2. We engaged Palestinian perspectives
Before iTrek, some warned of a curated experience. However, iTrek intentionally provided earnest opportunities to engage Palestinian perspectives, including meeting Palestinian officials, activists, and ordinary citizens. In fact, Prime Minister Shtayyeh’s condemnations of Israel received standing ovations. However, iTrek organizers also suggested questioning Shtayyeh’s legitimacy given his 2% popular support and party’s 16-year legacy of canceling elections.
We met Mahmoud Muna, an East Jerusalem grassroots activist who openly calls Israel an apartheid state and Zionism racism. The venue, the Yabous Cultural Center, defiantly celebrates Palestinian culture. Born a refugee, Muna forthrightly shared Palestinians’ sufferings: legal statelessness, regular harassment, and lost autonomy. Mandela-like in conviction, Muna earned the trip’s largest welcome. Afterwards, Palestinians shared their experiences with the Nakba and led us through East Jerusalem’s militarized checkpoint and neglected “no man’s land” to Ramallah’s Am’ari refugee camp. I trust our classmates were subsequently moved.
The most profound experience, not in the original itinerary, was The Orchard of Abraham’s Children (OAC)- an educational organization promoting peace, reconciliation, and transcending fear and ignorance. Founded by a Muslim Arab and his Jewish Israeli wife, OAC educates Arab and Jewish Israelis through interfaith programming and is scaling nationally. This interfaith community exemplified successful solutions outside political systems and closest to the problem. Thus, we should commend iTrek’s progress, however incremental, of providing Palestinian perspectives.
3. HKS needs constructive dialogue
Despite these experiences, many iTrekkers knew a week couldn’t provide all Palestinian perspectives. Did PalTrekkers experience all Israeli perspectives? Luckily, HKS now has ~450 students who can share these perspectives. Through Paltrekkers’ social media, I saw Bethlehem’s poverty, Hebron’s cruelty, and Haifa’s beauty. HKS’s environment, though, made it difficult to engage PalTrekkers, especially people I didn’t know personally.
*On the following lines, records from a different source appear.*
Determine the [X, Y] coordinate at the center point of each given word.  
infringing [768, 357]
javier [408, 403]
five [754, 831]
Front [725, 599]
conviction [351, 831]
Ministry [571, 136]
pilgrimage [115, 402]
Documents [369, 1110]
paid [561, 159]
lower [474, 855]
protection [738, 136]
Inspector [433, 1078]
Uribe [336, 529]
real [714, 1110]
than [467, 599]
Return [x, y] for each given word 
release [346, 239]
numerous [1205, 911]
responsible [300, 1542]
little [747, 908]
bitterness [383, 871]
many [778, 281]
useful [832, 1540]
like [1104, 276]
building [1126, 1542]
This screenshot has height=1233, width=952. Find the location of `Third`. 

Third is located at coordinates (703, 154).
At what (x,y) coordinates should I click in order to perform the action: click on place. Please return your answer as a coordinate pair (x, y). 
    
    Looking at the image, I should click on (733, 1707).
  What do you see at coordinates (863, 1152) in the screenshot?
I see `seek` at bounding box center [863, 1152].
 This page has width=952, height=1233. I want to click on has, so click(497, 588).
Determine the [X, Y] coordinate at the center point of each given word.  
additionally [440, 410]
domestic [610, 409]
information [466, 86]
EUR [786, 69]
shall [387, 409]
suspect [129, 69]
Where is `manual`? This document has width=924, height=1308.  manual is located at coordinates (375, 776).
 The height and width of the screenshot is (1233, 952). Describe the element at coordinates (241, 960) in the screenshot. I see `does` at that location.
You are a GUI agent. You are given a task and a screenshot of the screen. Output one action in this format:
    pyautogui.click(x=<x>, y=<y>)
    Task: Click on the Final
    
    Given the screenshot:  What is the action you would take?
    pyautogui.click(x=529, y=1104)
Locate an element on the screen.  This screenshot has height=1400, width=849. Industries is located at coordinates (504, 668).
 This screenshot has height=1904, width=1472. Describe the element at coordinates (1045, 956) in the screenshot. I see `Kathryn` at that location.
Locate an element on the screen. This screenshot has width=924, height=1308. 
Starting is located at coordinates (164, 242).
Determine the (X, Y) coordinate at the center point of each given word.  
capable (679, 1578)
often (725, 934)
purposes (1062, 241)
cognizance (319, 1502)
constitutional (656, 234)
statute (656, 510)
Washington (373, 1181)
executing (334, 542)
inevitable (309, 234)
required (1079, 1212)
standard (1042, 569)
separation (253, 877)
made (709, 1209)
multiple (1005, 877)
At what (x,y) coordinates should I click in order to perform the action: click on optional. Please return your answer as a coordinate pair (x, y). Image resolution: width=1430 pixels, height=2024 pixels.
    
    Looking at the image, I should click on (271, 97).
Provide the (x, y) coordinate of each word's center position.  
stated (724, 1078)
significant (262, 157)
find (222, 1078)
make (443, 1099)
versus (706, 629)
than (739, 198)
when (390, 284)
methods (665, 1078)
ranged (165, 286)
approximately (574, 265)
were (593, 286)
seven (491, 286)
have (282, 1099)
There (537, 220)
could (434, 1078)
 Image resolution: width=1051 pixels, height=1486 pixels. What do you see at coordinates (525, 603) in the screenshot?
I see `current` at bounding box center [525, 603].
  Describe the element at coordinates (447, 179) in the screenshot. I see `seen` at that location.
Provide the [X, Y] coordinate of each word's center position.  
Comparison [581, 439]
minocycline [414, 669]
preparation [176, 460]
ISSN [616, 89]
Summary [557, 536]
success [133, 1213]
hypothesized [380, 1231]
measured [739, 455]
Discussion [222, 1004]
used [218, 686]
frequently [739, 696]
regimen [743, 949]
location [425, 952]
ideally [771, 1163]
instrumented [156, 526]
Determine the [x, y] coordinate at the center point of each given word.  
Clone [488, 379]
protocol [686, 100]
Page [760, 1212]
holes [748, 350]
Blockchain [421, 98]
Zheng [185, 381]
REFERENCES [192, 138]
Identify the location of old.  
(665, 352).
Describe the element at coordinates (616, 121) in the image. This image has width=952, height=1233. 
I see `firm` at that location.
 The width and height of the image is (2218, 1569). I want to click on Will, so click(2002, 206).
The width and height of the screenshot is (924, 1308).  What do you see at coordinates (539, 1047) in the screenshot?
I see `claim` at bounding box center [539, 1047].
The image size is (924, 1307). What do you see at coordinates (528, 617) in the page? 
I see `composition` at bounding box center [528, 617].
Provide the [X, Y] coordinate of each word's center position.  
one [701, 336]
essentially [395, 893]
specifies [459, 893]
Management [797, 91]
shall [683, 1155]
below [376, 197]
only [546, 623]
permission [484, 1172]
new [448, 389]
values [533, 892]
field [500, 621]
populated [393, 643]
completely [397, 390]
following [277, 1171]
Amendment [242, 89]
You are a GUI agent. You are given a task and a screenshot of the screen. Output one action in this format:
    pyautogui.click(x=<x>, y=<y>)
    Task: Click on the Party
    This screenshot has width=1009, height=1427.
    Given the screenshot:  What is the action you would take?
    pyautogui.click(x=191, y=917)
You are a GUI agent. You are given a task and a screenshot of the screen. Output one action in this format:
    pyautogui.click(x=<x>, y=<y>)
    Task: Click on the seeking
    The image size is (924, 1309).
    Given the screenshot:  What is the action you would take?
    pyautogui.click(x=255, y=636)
Moreover, I’ve been disheartened by PalTrekkers disengaging iTtrekkers “to refute” Israel. As a classmate eloquently said, “It’s critical we listen to each other and engage in empathetic, compassionate conversation…while holding steady our strongest moral convictions.”
We fail each other, Palestinians, and Israelis, by permitting separate debriefs and showmanship virtue signaling. I want to comprehend classmates rebutting IDF classmates and classmates believing a Jewish homeland is necessary. I am making a radical call for empathic attempts to listen to each other without authorizing opinions or losing relationships to challenging conversations. A community dedicated to “Learn, Lead, Serve,” we should “Ask what you can do.” What we can do, for HKS, Harvard, and society is to role-model preserving our moral clarity while listening to those we disagree with. If families living with this conflict can pursue peaceful dialogue, why can’t the world’s aspiring public servants ~6,000 miles away?